“With Mr. Trump’s victory and with Republicans now controlling both houses of Congress, unions are expecting a series of stinging blows”

With Mr. Trump’s victory and with Republicans now controlling both houses of Congress, unions are expecting a series of stinging blows. Even as Mr. Trump talks of spending $1 trillion to improve infrastructure, many Republicans are eager to repeal an 85-year-old law requiring that contractors pay union-level wages on federal projects. Congressional Republicans are likely to take up nationwide “right-to-work” legislation, which would sap union treasuries by barring any requirement that workers pay union dues or fees. And even if Senate Democrats manage to block such a law, Republican gains in Kentucky and Missouri mean those states are likely to enact their own right-to-work laws.
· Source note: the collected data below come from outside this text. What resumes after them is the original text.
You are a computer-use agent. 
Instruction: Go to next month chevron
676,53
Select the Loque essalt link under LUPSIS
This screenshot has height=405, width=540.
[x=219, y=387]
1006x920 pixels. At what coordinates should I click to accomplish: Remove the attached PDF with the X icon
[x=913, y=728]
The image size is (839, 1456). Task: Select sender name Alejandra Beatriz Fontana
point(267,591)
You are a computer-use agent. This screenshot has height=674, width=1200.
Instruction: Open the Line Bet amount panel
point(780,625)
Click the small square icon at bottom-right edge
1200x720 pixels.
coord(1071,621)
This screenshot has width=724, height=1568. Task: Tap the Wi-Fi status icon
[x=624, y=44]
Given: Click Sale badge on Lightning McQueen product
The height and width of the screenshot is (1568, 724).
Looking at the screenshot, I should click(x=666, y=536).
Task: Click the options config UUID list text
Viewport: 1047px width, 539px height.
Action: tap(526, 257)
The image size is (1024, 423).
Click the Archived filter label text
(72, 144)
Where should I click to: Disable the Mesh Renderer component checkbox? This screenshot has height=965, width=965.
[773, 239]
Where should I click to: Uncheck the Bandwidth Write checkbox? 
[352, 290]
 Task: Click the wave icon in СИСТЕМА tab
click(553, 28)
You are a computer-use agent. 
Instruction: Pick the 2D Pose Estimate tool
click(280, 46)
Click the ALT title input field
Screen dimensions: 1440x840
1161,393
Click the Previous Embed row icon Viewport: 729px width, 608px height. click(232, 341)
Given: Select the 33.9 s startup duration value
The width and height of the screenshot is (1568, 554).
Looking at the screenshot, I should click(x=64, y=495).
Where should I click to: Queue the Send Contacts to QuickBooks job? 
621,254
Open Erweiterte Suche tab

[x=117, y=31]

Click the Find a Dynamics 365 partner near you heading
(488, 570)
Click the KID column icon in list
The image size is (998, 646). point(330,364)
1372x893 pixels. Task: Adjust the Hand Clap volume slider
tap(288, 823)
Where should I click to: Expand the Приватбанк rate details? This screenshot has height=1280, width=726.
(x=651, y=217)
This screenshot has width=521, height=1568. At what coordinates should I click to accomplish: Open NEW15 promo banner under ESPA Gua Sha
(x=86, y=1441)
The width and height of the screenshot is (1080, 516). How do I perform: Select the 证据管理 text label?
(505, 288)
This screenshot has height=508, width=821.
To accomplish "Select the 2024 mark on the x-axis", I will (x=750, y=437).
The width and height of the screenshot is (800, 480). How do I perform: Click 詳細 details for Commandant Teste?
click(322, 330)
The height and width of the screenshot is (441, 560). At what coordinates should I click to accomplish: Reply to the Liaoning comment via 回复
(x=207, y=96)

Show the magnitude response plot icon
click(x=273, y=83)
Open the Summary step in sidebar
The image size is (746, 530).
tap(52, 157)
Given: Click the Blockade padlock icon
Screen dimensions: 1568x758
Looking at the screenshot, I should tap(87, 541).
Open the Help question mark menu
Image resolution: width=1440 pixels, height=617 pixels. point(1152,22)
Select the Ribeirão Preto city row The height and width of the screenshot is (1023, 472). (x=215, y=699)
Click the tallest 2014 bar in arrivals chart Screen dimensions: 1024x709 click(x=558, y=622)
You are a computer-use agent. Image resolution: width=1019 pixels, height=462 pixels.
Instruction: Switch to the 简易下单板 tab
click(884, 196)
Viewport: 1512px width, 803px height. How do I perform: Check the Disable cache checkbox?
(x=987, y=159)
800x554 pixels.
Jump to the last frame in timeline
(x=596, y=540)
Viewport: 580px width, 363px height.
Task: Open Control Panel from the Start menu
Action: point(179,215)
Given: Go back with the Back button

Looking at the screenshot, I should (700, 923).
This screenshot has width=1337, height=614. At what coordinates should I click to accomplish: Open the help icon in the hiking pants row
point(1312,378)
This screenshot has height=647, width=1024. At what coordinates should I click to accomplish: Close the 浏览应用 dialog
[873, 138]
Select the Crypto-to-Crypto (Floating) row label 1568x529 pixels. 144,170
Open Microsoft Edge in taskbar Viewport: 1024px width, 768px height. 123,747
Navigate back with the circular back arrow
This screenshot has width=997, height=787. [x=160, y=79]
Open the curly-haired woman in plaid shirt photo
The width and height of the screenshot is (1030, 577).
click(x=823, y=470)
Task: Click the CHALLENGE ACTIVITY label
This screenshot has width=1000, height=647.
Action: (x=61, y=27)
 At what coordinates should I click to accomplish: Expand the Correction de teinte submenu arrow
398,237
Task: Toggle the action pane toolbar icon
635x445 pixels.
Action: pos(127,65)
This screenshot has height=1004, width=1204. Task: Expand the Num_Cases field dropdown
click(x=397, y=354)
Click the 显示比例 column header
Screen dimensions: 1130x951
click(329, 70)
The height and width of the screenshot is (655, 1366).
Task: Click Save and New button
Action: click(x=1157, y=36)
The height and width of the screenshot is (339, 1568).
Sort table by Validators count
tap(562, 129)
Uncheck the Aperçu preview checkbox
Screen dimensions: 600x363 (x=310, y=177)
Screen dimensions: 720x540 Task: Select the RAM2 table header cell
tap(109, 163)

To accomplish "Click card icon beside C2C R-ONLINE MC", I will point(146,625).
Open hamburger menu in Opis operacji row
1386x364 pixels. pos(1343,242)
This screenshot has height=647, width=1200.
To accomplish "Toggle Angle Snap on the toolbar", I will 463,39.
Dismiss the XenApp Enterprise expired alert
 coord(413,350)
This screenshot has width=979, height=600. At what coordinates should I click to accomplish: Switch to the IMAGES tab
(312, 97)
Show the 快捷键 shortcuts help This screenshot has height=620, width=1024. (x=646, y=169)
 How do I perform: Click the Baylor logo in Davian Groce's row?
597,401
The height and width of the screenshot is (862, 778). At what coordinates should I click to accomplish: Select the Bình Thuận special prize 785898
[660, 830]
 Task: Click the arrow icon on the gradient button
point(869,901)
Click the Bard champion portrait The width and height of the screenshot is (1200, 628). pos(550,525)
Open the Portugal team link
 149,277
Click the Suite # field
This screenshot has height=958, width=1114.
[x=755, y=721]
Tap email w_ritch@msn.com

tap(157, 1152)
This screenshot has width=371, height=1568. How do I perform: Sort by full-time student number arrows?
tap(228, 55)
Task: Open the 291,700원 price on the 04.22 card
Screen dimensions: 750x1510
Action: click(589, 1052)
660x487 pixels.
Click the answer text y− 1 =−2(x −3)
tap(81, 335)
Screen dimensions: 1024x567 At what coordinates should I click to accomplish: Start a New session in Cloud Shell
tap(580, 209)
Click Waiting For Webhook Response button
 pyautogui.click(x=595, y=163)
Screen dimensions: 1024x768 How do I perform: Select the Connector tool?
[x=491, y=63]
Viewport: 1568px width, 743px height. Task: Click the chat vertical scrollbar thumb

Mr. Trump will most likely scrap most of Mr. Obama’s executive orders on labor, including ones requiring federal contractors to disclose labor law violations, provide paid sick leave and pay a $10.10 minimum wage. He may also erase a regulation that lets four million additional workers qualify for overtime pay. (Last Tuesday, a federal judge in Texas suspended that regulation.) And the National Labor Relations Board under Mr. Trump will no doubt overturn numerous union-friendly moves by the Obama board, among them ones speeding up unionization elections and giving graduate research and teaching assistants at private universities the right to unionize.

Whoever Mr. Trump names to the Supreme Court to fill Antonin Scalia’s seat will help to re-establish a conservative majority, boding ill for labor. In a closely watched case, a California public-school teacher asked the court to rule that any requirement that she pay union fees violated her First Amendment freedom of speech. Last March, the court deadlocked, 4-4, in that case, but with a Trump appointee the court will probably rule that government employees can’t be required to pay any fees to support the union that represents them. That would be a sharp blow to the nation’s public-employee unions and their treasuries.

Steven Greenhouse, “What Unions Got Wrong”, The New York Times (27 November 2016), SR2.